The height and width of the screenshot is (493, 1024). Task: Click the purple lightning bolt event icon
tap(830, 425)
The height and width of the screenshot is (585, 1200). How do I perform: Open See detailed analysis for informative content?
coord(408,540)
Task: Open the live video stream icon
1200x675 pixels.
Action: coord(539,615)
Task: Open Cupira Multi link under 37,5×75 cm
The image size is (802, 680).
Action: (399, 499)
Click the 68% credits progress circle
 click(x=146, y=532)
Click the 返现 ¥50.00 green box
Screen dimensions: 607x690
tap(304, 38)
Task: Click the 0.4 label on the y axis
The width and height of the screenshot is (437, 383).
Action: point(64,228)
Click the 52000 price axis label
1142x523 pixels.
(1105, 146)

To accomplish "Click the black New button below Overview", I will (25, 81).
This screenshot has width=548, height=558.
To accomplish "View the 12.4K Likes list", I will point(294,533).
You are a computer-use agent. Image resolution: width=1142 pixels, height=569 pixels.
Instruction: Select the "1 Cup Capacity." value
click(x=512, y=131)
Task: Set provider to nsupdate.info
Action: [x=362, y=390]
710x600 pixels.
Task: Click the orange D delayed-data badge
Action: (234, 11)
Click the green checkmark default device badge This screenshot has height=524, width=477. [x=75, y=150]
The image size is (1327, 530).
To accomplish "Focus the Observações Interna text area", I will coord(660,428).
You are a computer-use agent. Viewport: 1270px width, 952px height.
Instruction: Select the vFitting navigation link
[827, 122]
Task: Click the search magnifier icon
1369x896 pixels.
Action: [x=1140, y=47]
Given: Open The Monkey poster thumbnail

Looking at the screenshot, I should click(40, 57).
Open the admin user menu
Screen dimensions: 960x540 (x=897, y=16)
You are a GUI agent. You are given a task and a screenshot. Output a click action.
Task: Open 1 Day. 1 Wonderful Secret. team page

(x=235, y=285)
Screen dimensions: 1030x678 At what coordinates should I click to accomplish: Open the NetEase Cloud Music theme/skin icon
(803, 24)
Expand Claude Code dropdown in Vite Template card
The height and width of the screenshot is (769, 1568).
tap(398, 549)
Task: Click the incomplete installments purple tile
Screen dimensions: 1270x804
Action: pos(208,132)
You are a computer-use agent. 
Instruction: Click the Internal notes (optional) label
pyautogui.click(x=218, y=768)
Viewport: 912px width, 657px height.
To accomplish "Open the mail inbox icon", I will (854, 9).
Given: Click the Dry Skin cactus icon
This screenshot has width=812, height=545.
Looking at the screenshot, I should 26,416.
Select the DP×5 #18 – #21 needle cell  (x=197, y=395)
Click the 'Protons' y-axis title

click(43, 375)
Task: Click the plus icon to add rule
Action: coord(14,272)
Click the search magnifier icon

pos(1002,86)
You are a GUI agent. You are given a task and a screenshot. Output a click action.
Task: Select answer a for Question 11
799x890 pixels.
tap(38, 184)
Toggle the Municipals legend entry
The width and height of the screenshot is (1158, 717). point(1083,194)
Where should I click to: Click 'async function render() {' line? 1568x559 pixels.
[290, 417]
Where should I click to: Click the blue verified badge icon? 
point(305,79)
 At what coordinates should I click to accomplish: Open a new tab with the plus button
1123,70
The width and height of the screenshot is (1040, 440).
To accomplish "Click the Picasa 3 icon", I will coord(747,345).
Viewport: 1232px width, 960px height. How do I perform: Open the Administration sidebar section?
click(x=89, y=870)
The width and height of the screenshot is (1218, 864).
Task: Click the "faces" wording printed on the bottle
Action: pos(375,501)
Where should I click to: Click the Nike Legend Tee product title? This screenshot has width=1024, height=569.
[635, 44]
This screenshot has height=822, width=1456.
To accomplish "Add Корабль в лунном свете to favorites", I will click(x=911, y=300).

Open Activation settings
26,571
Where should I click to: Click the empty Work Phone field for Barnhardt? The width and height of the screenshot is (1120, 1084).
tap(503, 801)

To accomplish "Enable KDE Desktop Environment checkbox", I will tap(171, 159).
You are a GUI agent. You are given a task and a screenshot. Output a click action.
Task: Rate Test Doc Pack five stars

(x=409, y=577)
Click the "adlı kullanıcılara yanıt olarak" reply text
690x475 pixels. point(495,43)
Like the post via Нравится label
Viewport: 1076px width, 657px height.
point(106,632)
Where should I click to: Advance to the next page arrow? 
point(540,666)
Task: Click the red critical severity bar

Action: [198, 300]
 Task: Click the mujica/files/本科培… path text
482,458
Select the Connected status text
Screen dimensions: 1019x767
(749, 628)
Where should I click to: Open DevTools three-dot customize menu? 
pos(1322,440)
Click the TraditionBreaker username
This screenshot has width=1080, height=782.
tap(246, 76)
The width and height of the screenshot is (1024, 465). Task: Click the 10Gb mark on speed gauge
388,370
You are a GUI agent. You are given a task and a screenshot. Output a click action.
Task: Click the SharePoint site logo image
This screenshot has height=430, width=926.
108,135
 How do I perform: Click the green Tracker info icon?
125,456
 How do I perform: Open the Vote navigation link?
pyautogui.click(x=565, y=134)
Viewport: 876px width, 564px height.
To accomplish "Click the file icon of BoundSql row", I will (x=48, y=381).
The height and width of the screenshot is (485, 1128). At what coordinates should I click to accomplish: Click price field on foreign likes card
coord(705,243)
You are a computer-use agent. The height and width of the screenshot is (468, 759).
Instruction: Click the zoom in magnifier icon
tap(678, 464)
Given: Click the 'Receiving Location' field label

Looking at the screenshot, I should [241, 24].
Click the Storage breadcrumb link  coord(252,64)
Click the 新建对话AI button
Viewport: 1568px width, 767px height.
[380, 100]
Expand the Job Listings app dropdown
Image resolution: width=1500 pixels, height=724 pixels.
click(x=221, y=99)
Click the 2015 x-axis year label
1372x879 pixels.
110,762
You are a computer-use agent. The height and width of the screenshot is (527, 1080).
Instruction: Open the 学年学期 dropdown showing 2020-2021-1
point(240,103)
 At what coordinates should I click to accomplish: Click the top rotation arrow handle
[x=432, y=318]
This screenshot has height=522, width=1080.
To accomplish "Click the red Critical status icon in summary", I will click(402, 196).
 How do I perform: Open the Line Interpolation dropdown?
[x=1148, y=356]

------------------------------

INSTRUCTIONS FOR THE TASK » Look through the listing and return each line containing the word "computer".

ANSWER TO THIS EXERCISE »
You are a computer-use agent. Image resolution: width=1142 pixels, height=569 pixels.
You are a computer-use agent. Viewport: 1270px width, 952px height.
You are a computer-use agent. 
You are a computer-use agent. The height and width of the screenshot is (468, 759).
You are a computer-use agent. The height and width of the screenshot is (527, 1080).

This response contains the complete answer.